“Determining the Cost of Providing HIV Care and Treatment, Including the Achievement of Viral Suppression, to Patients at Antiretroviral Therapy Sites in Namibia” and “Assessment of Community Adherence Club Implementation in Namibia’s HIV Programme, July 2020”
The United States Government, through the President’s Emergency Plan for AIDS Relief (PEPFAR), has been in Namibia since 2005 supporting the Namibian HIV program to provide quality HIV prevention, care, and treatment services. Together, we have made incredible progress, saving lives and strengthening health systems.
Because of the achievements we have made in the last 15 years, today HIV is a chronic condition that can be controlled. Today, by taking the medicine prescribed, someone living with HIV can live a long and healthy life full of potential, just like anyone else.

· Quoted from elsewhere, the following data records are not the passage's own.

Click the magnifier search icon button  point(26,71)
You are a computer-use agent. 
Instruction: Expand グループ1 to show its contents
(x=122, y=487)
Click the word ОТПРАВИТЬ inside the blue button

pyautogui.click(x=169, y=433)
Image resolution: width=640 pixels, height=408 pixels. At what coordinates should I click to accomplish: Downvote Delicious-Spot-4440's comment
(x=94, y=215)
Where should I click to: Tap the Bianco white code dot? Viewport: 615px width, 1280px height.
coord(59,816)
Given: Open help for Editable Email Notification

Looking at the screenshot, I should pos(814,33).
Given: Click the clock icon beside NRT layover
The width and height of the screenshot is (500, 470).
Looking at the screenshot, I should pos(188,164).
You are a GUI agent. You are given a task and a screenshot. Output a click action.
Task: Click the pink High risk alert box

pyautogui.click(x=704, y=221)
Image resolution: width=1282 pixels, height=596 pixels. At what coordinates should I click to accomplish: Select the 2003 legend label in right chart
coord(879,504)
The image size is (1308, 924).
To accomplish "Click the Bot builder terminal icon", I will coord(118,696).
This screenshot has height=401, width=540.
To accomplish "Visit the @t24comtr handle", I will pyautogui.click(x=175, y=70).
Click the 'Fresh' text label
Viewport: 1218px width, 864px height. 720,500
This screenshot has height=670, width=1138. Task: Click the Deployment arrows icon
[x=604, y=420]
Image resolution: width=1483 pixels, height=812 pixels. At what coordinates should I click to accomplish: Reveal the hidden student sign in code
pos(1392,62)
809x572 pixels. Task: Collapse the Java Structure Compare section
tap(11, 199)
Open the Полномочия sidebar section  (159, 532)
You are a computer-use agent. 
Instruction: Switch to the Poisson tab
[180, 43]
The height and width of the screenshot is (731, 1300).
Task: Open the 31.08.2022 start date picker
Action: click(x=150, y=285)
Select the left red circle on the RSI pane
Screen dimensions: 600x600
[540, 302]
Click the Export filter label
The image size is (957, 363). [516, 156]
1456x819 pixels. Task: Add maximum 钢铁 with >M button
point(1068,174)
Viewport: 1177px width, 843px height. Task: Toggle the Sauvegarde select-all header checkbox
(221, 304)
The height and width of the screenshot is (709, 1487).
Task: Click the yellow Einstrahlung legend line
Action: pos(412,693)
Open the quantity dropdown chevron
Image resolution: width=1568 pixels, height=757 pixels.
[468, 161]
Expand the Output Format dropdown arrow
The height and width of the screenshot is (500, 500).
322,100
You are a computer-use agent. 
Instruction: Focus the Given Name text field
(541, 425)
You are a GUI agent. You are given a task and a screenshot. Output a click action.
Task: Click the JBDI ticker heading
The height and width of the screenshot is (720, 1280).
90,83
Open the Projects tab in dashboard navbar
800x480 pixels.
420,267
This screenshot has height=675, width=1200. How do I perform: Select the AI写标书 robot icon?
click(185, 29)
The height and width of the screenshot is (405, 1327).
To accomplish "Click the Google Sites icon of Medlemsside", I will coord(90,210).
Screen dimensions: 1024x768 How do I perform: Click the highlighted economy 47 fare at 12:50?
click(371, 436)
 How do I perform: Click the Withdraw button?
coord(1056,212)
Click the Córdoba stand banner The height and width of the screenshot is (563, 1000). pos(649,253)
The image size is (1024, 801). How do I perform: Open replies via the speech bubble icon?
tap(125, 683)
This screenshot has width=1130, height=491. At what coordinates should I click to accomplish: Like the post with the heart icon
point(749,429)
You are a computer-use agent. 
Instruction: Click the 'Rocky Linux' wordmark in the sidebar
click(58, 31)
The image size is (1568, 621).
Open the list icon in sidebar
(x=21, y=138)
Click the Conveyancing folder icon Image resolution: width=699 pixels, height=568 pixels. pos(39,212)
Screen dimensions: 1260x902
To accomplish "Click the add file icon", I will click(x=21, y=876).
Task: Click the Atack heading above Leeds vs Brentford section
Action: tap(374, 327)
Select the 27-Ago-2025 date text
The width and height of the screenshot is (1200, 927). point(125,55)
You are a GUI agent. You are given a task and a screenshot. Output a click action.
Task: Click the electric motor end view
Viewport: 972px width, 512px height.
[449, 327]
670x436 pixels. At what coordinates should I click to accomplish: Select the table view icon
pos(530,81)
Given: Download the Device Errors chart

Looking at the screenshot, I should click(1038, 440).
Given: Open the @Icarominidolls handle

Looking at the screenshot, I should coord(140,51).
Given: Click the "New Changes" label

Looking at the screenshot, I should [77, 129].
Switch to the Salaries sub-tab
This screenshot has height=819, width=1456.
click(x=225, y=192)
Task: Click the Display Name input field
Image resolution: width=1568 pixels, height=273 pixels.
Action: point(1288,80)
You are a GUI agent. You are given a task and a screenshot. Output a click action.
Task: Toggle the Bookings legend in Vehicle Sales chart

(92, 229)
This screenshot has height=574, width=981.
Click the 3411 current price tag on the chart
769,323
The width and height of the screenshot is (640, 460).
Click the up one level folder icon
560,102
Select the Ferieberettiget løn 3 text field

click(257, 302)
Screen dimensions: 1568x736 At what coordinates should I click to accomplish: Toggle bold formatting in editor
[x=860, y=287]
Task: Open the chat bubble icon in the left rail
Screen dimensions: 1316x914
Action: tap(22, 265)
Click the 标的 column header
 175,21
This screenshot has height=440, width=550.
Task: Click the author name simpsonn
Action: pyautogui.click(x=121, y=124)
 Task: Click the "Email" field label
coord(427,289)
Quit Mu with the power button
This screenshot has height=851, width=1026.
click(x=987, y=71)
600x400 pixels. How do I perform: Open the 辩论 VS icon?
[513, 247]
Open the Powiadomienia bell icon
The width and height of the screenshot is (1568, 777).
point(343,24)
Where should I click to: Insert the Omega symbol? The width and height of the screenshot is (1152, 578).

We have achieved so much together. So what’s next? What do we need to do “tomorrow”?
First, there are still people living with HIV who do not know their status and who need to get on to treatment. We need to make sure that anyone who needs an HIV test can get tested and, if HIV positive, can start treatment right away.
This is because we know that the sooner someone gets onto treatment and stays on treatment, the sooner the virus can be suppressed, keeping the patient healthy. We also know that the sooner the virus is suppressed, the sooner we can stop the virus from being passed on, keeping others healthy too.
The costing study being launched today has shown us another reason why it is so important to get people living with HIV onto treatment as soon as possible.
This study has shown us that the average cost to treat stable HIV positive patients is 2-3 times lower than the cost to treat unstable HIV positive patients. A stable patient is someone who has suppressed the virus in his or her body and does not have any of the other infections that can develop when HIV is uncontrolled.
This is a big difference in cost of care, and incredibly important when we consider that HIV is a long-term condition. Reducing the cost of care over a person’s lifetime has huge implications for the care budget.
Imagine when you are buying your groceries this weekend. When you get to the checkout, you find out that your bill is half what it normally is. You would be so happy.
Imagine that when you are shopping for Christmas presents for your child, the toy your child really wants is discounted by two-thirds. You would be thrilled.
Now imagine the money saved if the cost of care for about 204,000 people living with HIV is 2-3 times lower than it was previously. That is all of our Christmases rolled into one.
PEPFAR is proud that through transparent, accountable, and efficient investments, we are partners in health with Namibia working to support the lifesaving and cost-effective treatment of about 204,000 persons living with HIV,.
This study shows us that being healthy is not just better for the individual, it is better for the country, too.
This year has shown us a new example of the devastating impact of infectious disease. COVID-19 has changed our lives. The cost impact of COVID-19 on individuals, and on the health system, has been huge. By reducing the cost of HIV care, money is available for other needs. Namibia can be proud to say that it is in a better position to respond to COVID-19 and other illnesses because of the strong HIV prevention, care and treatment program that is in place.
We know that it costs less money to treat a stable person living with HIV, but how can we make sure that people living with HIV keep the virus under control?
This is where the second study being launched today comes in.
This study shows that a treatment model designed to support stable patients, Community Adherence Groups (or CAGs), is effective at doing just that.
A community adherence group is a group of 6-12 stable HIV positive patients who meet on a regular basis in their community rather than going to the clinic to receive their medication. When the members meet to get their medicine, which one member has picked up from the clinic for everyone, they also receive counselling and support. This helps the patients stay strong and stay on their medicine.
By helping each other stay strong, the community adherence group members keep taking their HIV medicine despite challenges that may come their way, and by doing so, they stay healthy.
Over 12,300 people in Namibia are members of community adherence groups. But over 204,000 people are currently taking HIV medicine in Namibia. This means there is much work still to be done to help patients join community adherence groups,, if they choose this option. There is also an opportunity to strengthen this model to provide support for other chronic conditions as well.
There is plenty of work for us still to do today and tomorrow.
The reports launched today provide the Ministry of Health and Social Services with guidance to support effective programming. They ensure the HIV program in Namibia is based on what we know works.
Together we are stronger. And that is one thing we can be sure will not change tomorrow.